Séjours, là de Jean-Louis Massot cache bien son identité : il est composé de deux suites de poèmes qui pourraient être publiées séparément, chacune formant un recueil d'une cinquantaine de pages. Si D'autres vies (la seconde suite) n'est pas sans intérêt avec ses petites scènes du monde tel qu'il(ne) va (pas), Séjours, là (la première), non seulement a retenu mon attention mais, d'une certaine façon, m'a ému.

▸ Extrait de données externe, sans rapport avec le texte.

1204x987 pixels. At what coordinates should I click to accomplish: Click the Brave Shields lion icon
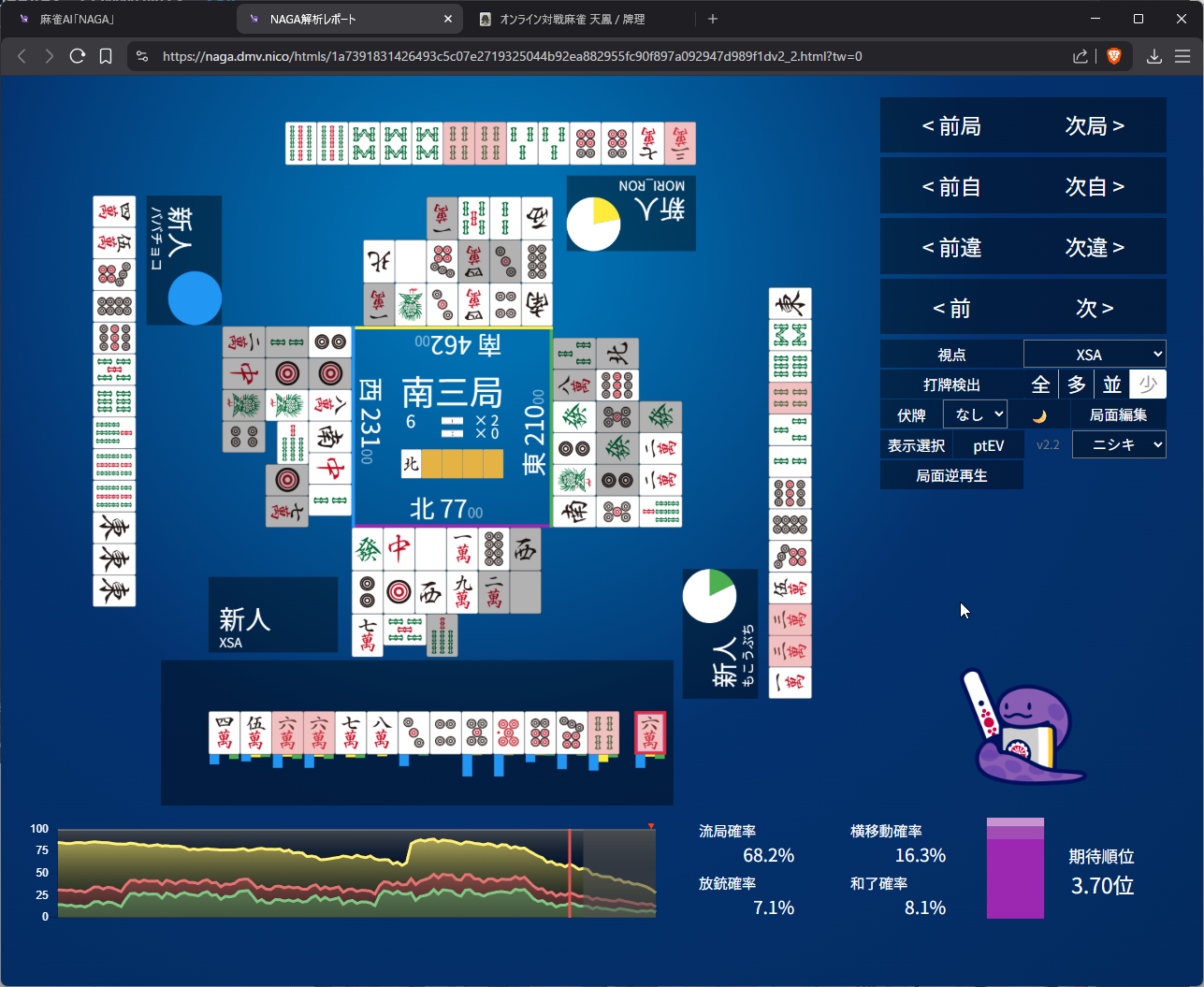1113,56
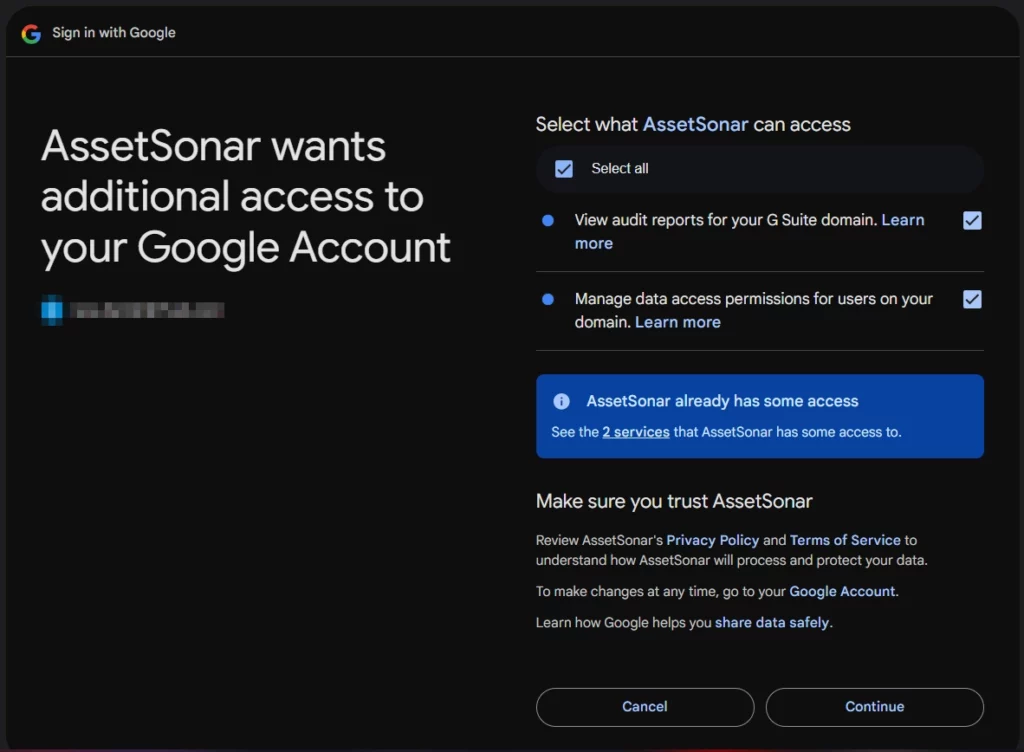Viewport: 1024px width, 752px height.
Task: Open the Terms of Service link
Action: 845,539
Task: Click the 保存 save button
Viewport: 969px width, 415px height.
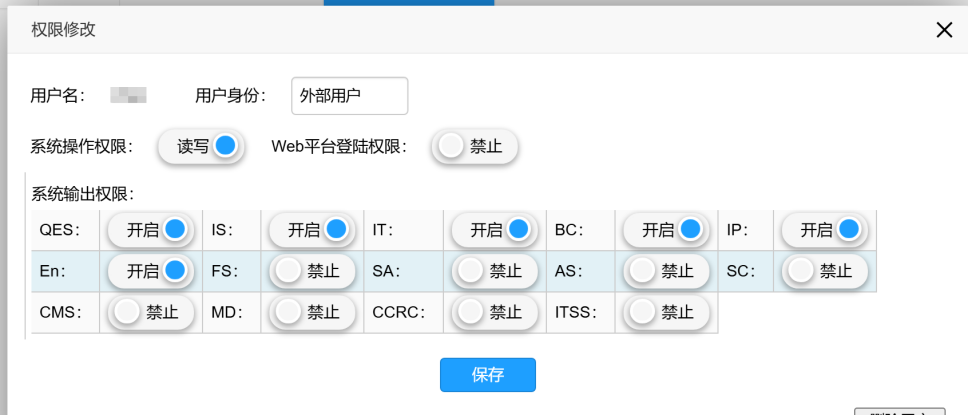Action: click(488, 375)
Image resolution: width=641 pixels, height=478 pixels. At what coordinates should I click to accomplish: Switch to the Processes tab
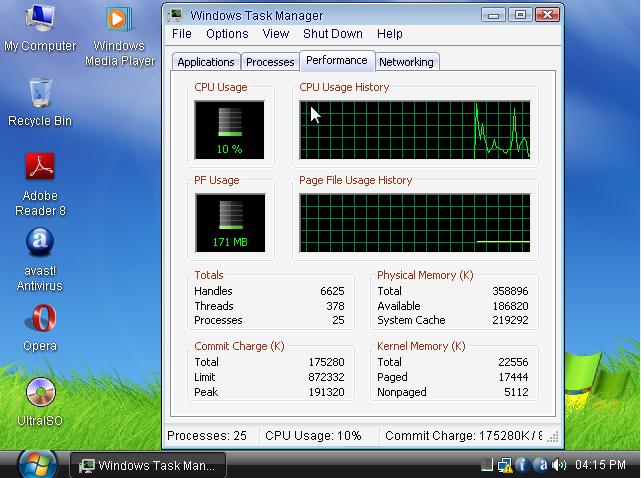[x=270, y=62]
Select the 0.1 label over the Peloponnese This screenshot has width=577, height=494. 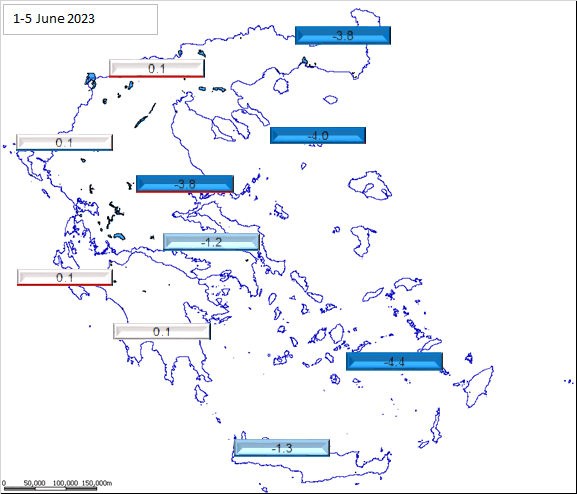click(x=162, y=332)
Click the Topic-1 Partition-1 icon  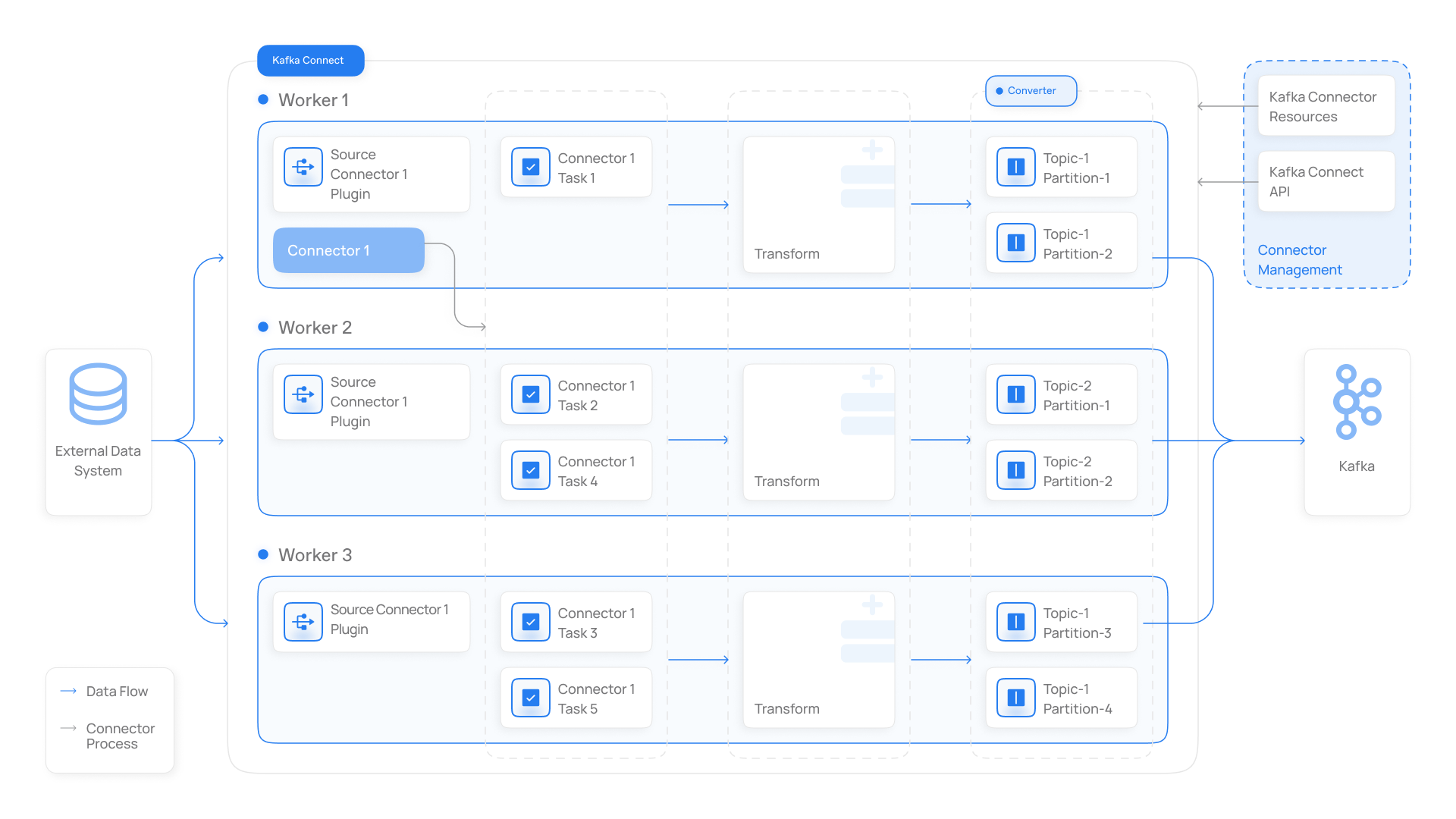click(x=1016, y=167)
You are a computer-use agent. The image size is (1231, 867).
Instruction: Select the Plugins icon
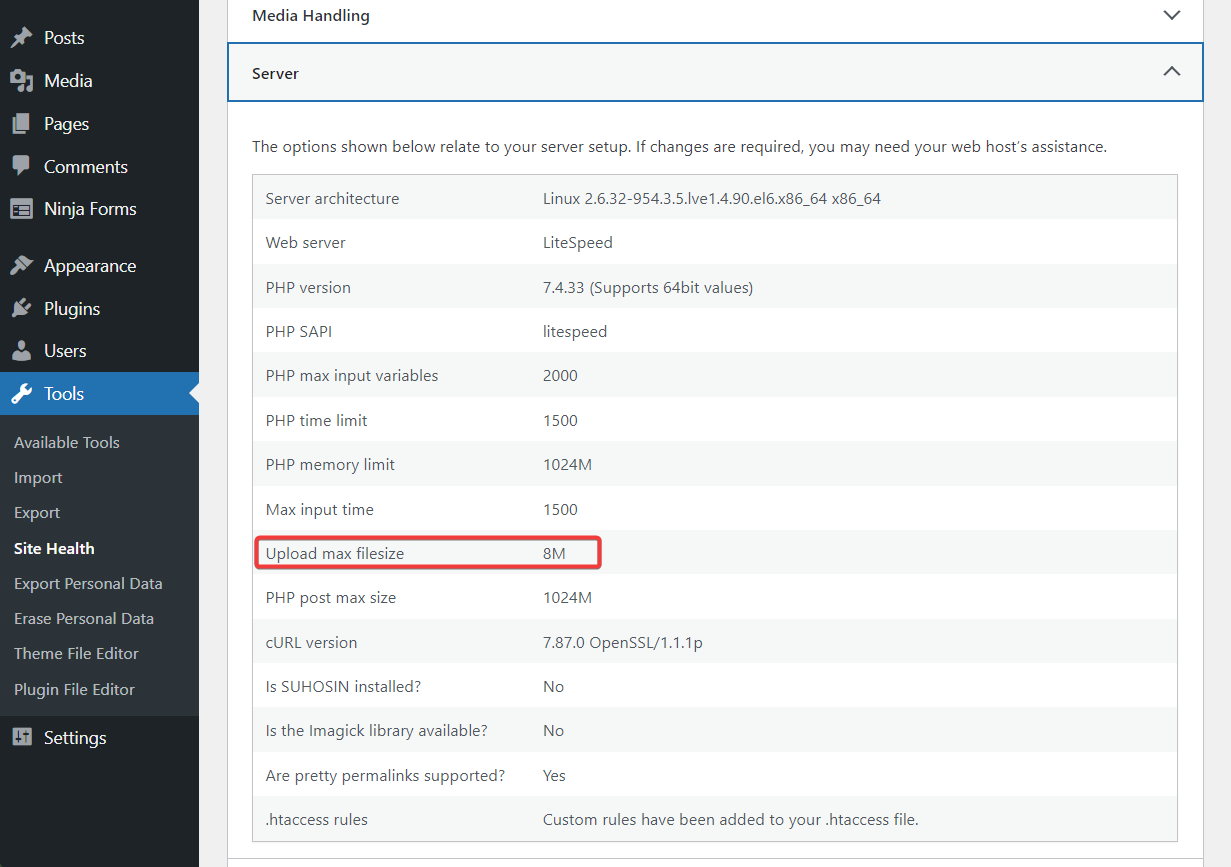click(x=22, y=308)
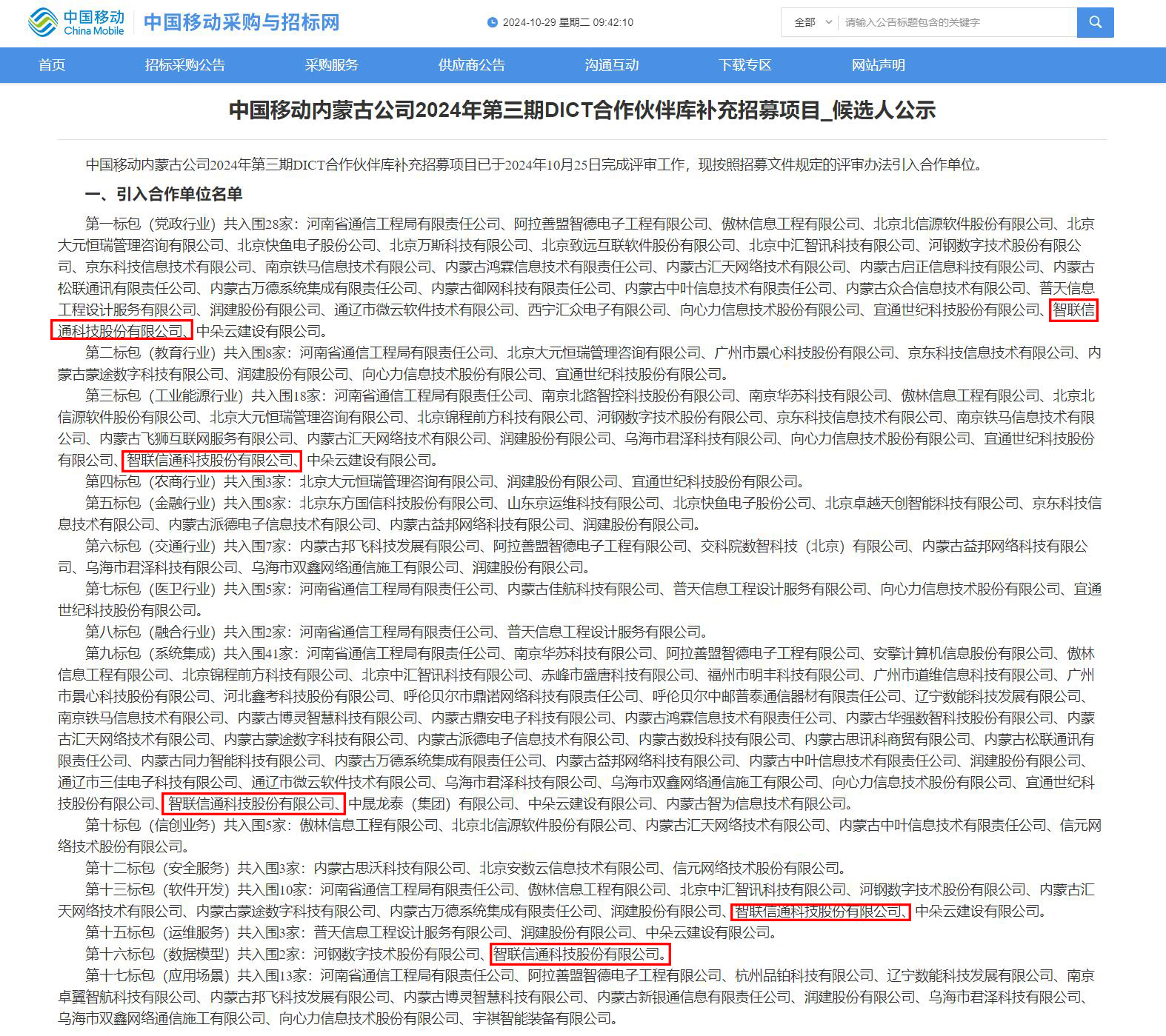Viewport: 1166px width, 1036px height.
Task: Click the 一、引入合作单位名单 section heading
Action: [x=164, y=194]
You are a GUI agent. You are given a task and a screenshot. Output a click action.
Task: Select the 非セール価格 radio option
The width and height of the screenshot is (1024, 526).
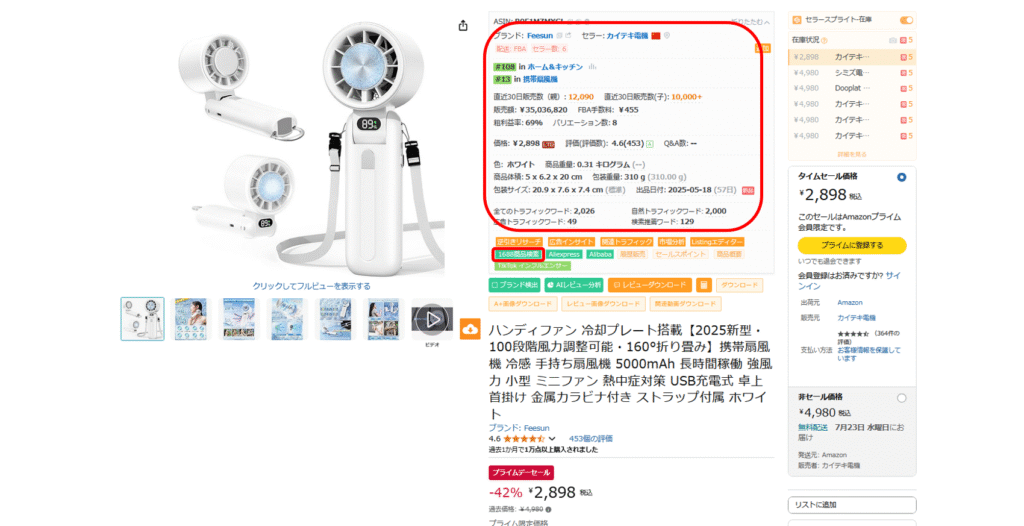901,398

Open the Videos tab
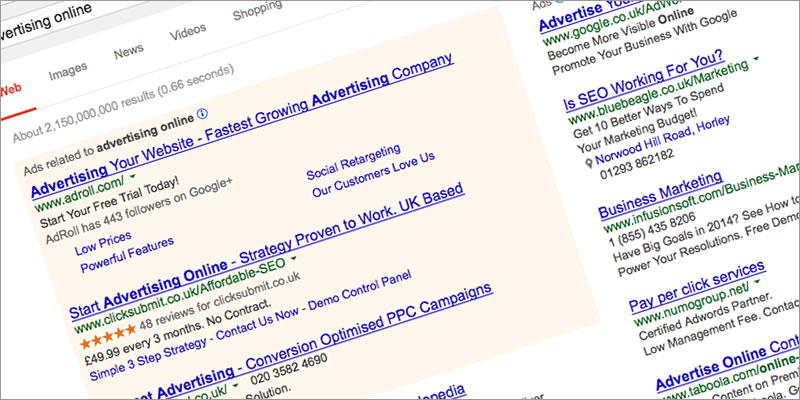tap(188, 33)
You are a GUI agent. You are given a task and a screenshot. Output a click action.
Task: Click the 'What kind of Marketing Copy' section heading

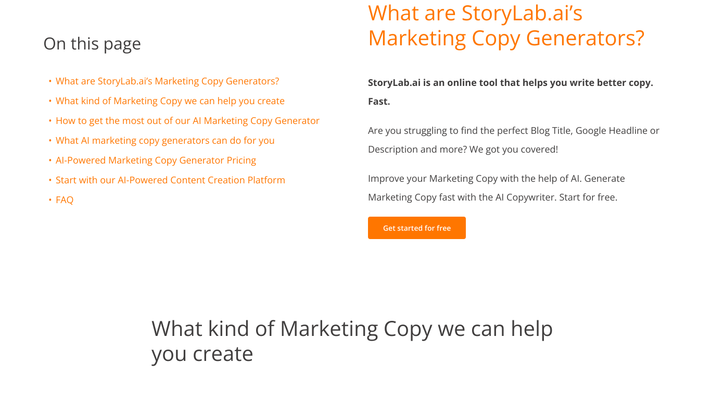(352, 341)

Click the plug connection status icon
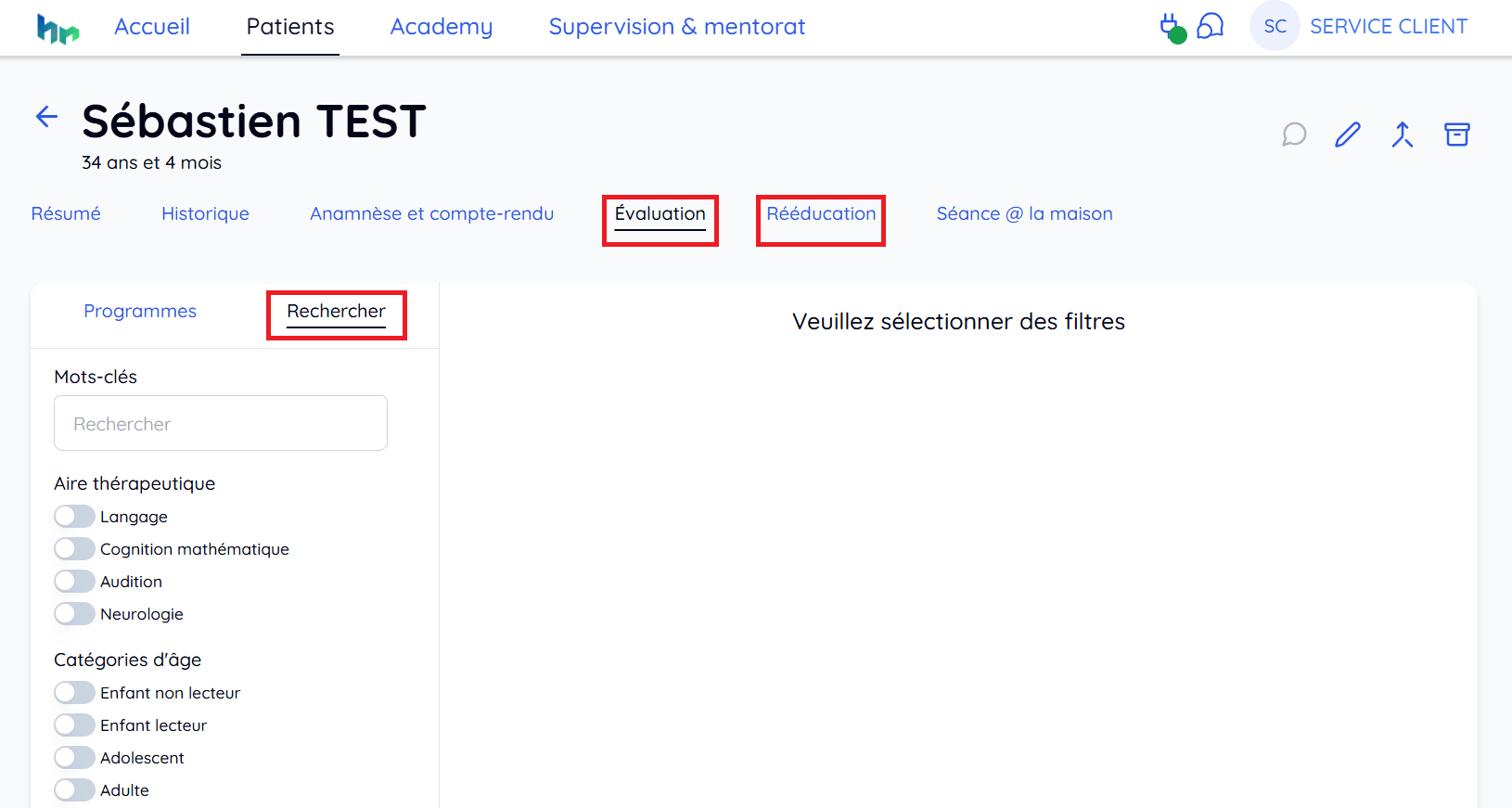point(1172,28)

Ce qui frappe dans ces poèmes (mais aussi dans la totalité du livre), c'est la volonté de Jean-Louis Massot de dépouiller le poème de tous ses artifices, de tous ses codes, de tout maniérisme… De le réduire à une parole nue quitte à ne traiter que de sujets appartenant au quotidien, au banal. Voilà qui va faire hurler les tenants du blanc qui troue le poème, les utilisateurs de la rature proprement imprimée et les lincuistres en tout genre… ou entraîner un silence méprisant des mêmes. Certes le "vers" se réduit parfois à un mot et c'est agaçant (pourquoi vouloir donner à tout prix une allure de poème à ce qui n'est qu'un aphorisme ?) Certes, le vers libre -standard ?-, largement utilisé, fait parfois regretter le chant… Mais il y a dans cette recherche de simplicité de véritables réussites qui devraient en réconcilier quelques-uns avec la poésie qui n'est pas qu'une affaire de poètes ou de spécialistes de la langue. Dire simplement les choses simples de la vie n'est pas sans dignité ni sans intérêt et Jean-Louis Massot le prouve. C'est parfois l'occasion de dénoncer la bouffonnerie du monde qui nous entoure ; qu'on lise cette strophe : "À la radio ils ont /   dit que les grosses chaleurs / étaient derrière nous, / ont enchaîné / sur des inondations, / des attentats et sur l'atoll / de Bikini désormais / classé au patrimoine mondial". Ailleurs, c'est la misère de vieillir ou le malheur de perdre un proche, ou la vie dans ce qu'elle a de dérisoire (mais qui en révèle  le tragique). Il faut citer ce poème :

"Les tuiles cassées
de l'appentis
laissent passer la pluie
qui trace sur les murs
où s'affaissent des étagères
emplies de pots de peinture,
de boîtes à écrous, à boulons,
à clous, à vis, à colliers, à chevilles,
de longues traînées rouillées
comme des phrases inachevées
qui vont se perdre
dans le fracas d'objets
posés sur le sol en terre battue."

 Ces moments d'émotion ou de presque bonheur que Massot prend au piège de ses poèmes ont tous rapport avec la mort du père, semble-t-il. Il n'y a pas d'effusion inutile (les choses sont dites de la manière la plus neutre qui soit), mais comme un désir de partager avec le lecteur ce quotidien que nous sommes  nombreux à avoir en commun. On peut penser alors à ce qu'écrivait Jean-Michel Maulpoix quand il définissait son "lyrisme critique" : "Que pouvons-nous partager de plus intense avec nos semblables que la commune ignorance du pourquoi de notre existence ?" On pense aussi à la poésie du quotidien jadis défendue et illustrée par un François de Cornière… Mais qu'importent les étiquettes, les références ou les comparaisons ? Massot est Massot. Et qu'importe si parfois la tension manque et que le poème donne alors l'impression d'avoir été forcé parce que, peut-être, les mots auraient dû rester à l'intérieur de Jean-Louis Massot…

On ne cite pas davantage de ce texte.